E pensare che sant’Antonio nella bella città laziale non mise mai piede… Nel XIII secolo il comune guelfo di Rieti, forte di una possente cinta muraria, si offrì come rifugio per i papi. In quel periodo Antonio lasciava le terrene spoglie e affidava ai devoti padovani il suo destino celeste: trascorsi pochi giorni dalla morte, un gruppo di fedeli si presentò a Rieti deciso a chiedere udienza al pontefice per la sua canonizzazione. Gregorio IX non pose impedimenti. In terra umbra, nella primavera del 1232, santificò l’amato Antonio. Intorno alla sua figura crebbero attive confraternite, prima tra queste la Pia Unione di Sant’Antonio di Padova, artefice di una celebrazione talmente coinvolgente da farla apparire come il miracolo più grande dell’intera storia.
Fede e cioccolata
Nel periodo della grande festa ferve la passione. Nelle strade di Rieti, nelle piazze e tra la gente di altro non si parla che dei preparativi per la processione. Sono parecchi coloro che hanno supplicato il generoso frate Antonio. Gli si chiede di tutto: guarigioni, protezione contro guerre, naufragi ed epidemie, aiuto nel ritrovare persone scomparse o oggetti smarriti, un anno di buon raccolto e chi più ne ha più ne metta.
Il giorno fatidico inizia presto. Prestissimo per le suore Clarisse che, all’alba, da ore stanno mescolando grandi paioli di cioccolata calda, che i fedeli troveranno nella sacrestia della chiesa di San Francesco, subito dopo la confessione. Una tradizione che si rinnova annualmente e che affianca alla fumante tazza di cioccolata un pasciuto maritozzo. Le funzioni religiose nel corso della giornata si svolgono alla presenza del santo, o meglio della sua immagine. Scortata da angeli e adornata di ex-voto, la statua collocata presso l’altare si può vedere sin dal giorno 12, vigilia dell’anniversario della morte. La mattinata precedente, infatti, intorno all’immagine orbitano decine di volontari che allestiscono l’addobbo. La statua resta immersa in un bagno di luce e di fede, sino alla seconda domenica successiva, quando le strade della città si trasformano in prati fioriti. L’infiorata, che opera un sorprendente mimetismo urbano, è il prodotto di una competizione tra uomini e donne di borgata: i motivi che prendono vita fra le strette strade sono tra i più disparati. Per non danneggiare le delicate geometrie i visitatori si muovono in fila indiana, sfiorando porte e finestre.
In processione con i ceri
Quando il fiume di folla rompe gli argini e straripa sulla piazza antistante la chiesa di San Francesco, manca poco al momento solenne: l’uscita del santo tra la gente. Un’esplosione di grida e applausi accoglie la statua sul sagrato. Collocata su di un baldacchino ligneo, è portata a spalla da sedici uomini: sono i membri delle confraternita che, indossando un saio, si alternano in un faticoso carosello di quattro squadre, sessantaquattro portatori in circa tre ore. Altri fedeli, per grazia ricevuta, sfilano accanto al santo portandosi appresso enormi ceri.
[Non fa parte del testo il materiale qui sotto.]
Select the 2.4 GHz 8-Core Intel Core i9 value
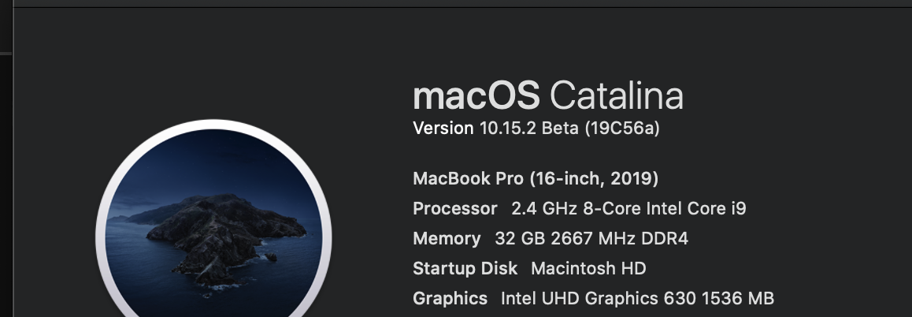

Dai balconi piovono fiori su suonatori, comparse in costume e donne pallide nel bagliore di un cero. La sera trasforma il corteo in una tremolante fiaccolata dove le pause, imposte dai portatori che nelle abitazioni di Via Roma trovano di che sostentarsi, rallentano il ritorno di Sant’ Antonio nella piazza dedicata al confratello Francesco. Con le porte della chiesa si chiude anche l’evento che ha trasformato le strade di Rieti in un torrente di cera. La folla si disperde e le mille fiammelle si spengono, una dopo l’altra, lasciando spazio alla notte.